Figure 2. Schematic representation of fatty acid synthesis pathways.

Figure 2

Fatty acid synthesis in the differentiation of primary human monocytes shows an induction of enzymes involved in the synthesis of palmitate (FAS), desaturation (SCD, D5D and D6D) and elongation (ELOVL5 & 6). Blue indicates significantly downregulated transcript levels, upregulated transcripts are shown in red and unchanged levels or unknown regulation in shown in grey.

Desaturases introduce double bonds between defined carbon atoms in fatty acyl chains. In humans four types of fatty acid desaturases could be identified, according to the position of the double bond introduced. In our experiments all analyzed fatty acid desaturases were upregulated with the notable exception of FADS3, which is interesting since the gene encoding FADS3 is clustered with FADS1 and FADS2 [38]. The conversion of palmitic acid (16∶0) to palmitoleic acid (16∶1), as well as the conversion of stearic acid (18∶0) to oleic acid (18∶1) is mediated by delta-9-desaturase (D9D), also called stearoyl-CoA desaturase-1 (SCD1) or FADS5. In this study the expression of this rate-limiting microsomal enzyme was found to be strongly upregulated during phagocytic differentiation of monocytes. The monounsaturated fatty acids produced by SCD are further used as substrates in the production of cholesteryl esters, triglycerides, phospholipids and wax esters (reviewed in [39]). FADS1 (D5D), as well as FADS2 (D6D) are enzymes that are required for the synthesis of omega-3 and omega-6 long-chain polyunsaturated fatty acids. They therefore play a role in the synthesis of arachidonic acid as a precursor molecule for eicosanoid biosynthesis in omega-6 fatty acid synthesis and in the omega-3 line of EPA and DHA production. FADS1 is a delta-5-desaturase and FADS2 a delta-6-desaturase. Delta-4 desaturases primarily play a role in sphingolipid metabolism and were not significantly regulated by differentiation.

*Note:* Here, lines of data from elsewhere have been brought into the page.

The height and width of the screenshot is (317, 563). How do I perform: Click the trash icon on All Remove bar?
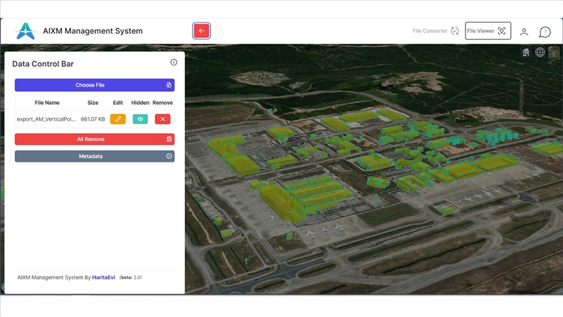click(x=169, y=139)
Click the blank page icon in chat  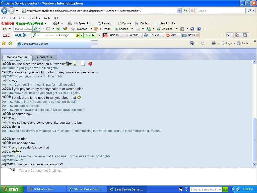(x=83, y=64)
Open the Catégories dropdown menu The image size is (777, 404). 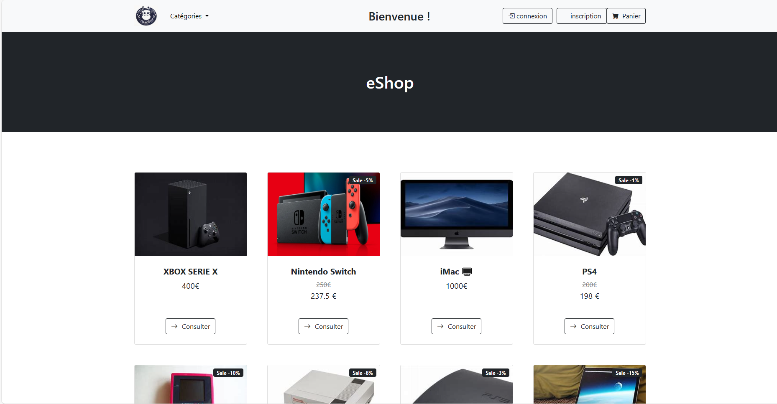click(x=189, y=16)
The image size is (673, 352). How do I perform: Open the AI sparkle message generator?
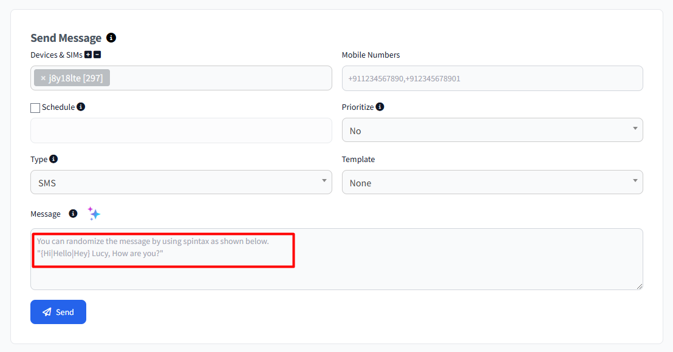(94, 213)
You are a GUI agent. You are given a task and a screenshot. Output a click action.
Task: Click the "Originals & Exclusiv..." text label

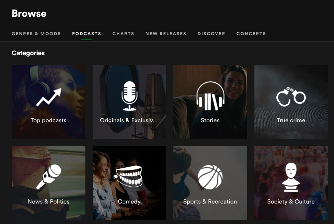tap(129, 120)
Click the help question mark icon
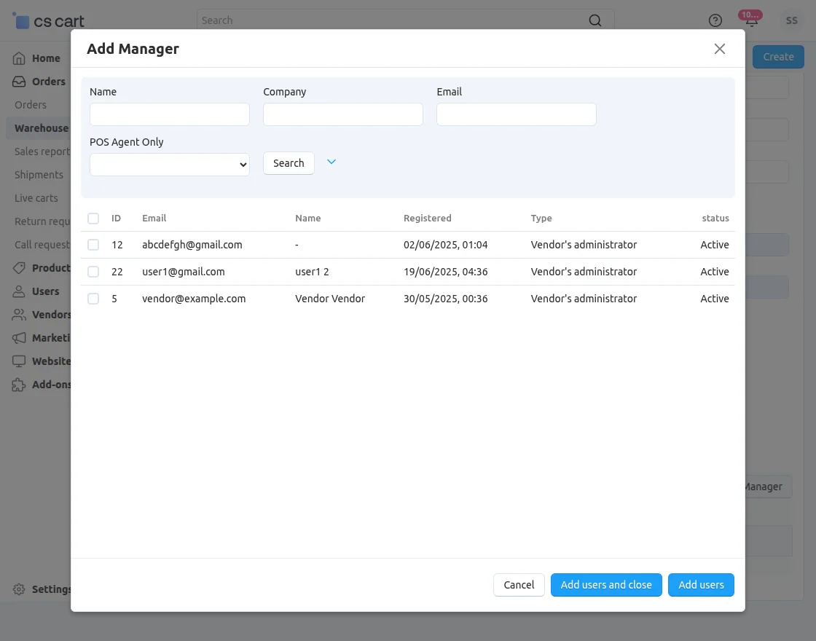The height and width of the screenshot is (641, 816). 715,20
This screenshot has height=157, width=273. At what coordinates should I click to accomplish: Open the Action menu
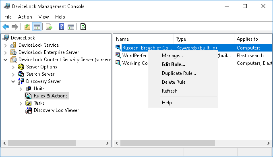pyautogui.click(x=25, y=17)
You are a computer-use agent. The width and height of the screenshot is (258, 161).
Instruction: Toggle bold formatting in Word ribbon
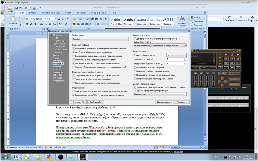27,24
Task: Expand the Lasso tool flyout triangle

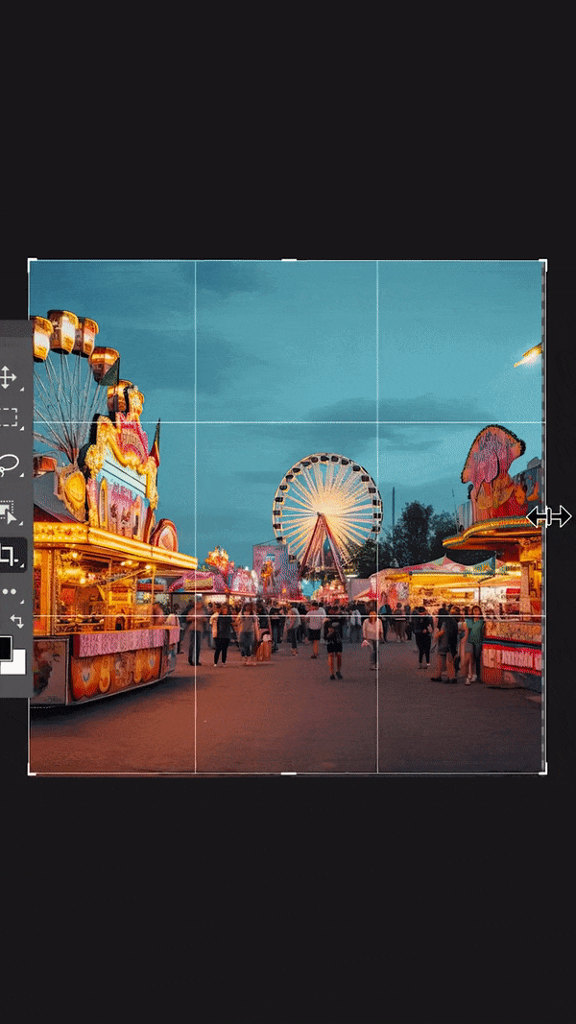Action: point(21,475)
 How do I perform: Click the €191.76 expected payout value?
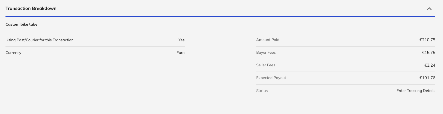(x=427, y=78)
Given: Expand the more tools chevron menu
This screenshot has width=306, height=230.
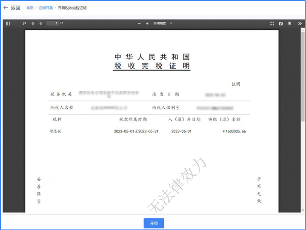Looking at the screenshot, I should (300, 23).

The mitochondrial very long-chain specific acyl-CoA dehydrogenase (ACADVL) was strongly up-regulated. Its function is the degradation of very long fatty acids by catalyzing the first step of the mitochondrial fatty acid beta-oxidation pathway. It can accommodate substrates with chain lengths as long as 24 C-atoms [40]. At the transcript level it was greatly diminished during differentiation, indicating a decreased degradation of these long chain fatty acids. On the other hand the dehydrogenase ACADSB that is preferentially active on short and branched chain acyl-CoAs was induced on days 4 and 5.

Lipoprotein Metabolism

Lipoproteins are aggregates of apo-lipoprotein (apo) and lipid that allow the transport of lipids in the aqueous blood stream. Especially plasmalogens are known to correlate positively to serum HDL levels and to decrease with aging [41]. During monocyte-macrophage differentiation apoE was strongly induced. ApoE is important for metabolizing triglyceride rich lipoproteins, is involved in vascular remodeling [42] and has been described to be antiatherogenic and to mediate cholesterol efflux. It also plays a role in the immune function of macrophages. Apolipoprotein J/clusterin is involved in cholesterol export from foam cells [43]. Its transcript levels were strongly increased after differentiation. Apolipoprotein C-I and C-II were also strongly upregulated. ApoC-I in plasma is mainly bound to VLDL, chylomicrons, and HDL [44]. In macrophages it has recently also been described to be able to bind lipopolysaccharide (LPS) [45]. ApoC-I regulates cholesterol and phospholipid efflux and seems to be crucially involved in the development of atherosclerotic lesions [46]. ApoC-II plays a role in the catabolism of triglyceride-rich lipoproteins and is also found on macrophages in atherosclerotic plaques [44]. It has the ability to activate lipoprotein-lipase (LPL). LPL is the primary enzyme for the hydrolysis of triacyl-glycerides in chylomicrons and VLDL. Its transcript was upregulated. Although LPL promotes foam cell formation and atherosclerosis [47], it is generally viewed as anti-atherogenic [48]. Macrophage LPL together with its activator protein apoC-II is thought to modulate macrophage inflammatory capacity through release of n-3/n-6 fatty acids. Their increased expression during differentiation reflects the increased inflammatory capacity of the macrophage by being able to access fatty acids for the synthesis of inflammatory mediators. Another enzyme potentially complementing LPL in the hydrolysis of monoglycerides is monoglyceride lipase (MGLL). It was found upregulated, facilitating hydrolysis of intracellular triglyceride stores to fatty acids and glycerol. The expression level of the transcript for the LDL receptor (LDLR) was only slightly diminished on day 4 and significantly downregulated on day 5, for the VLDL-receptor (VLDLR) we found no changes in expression.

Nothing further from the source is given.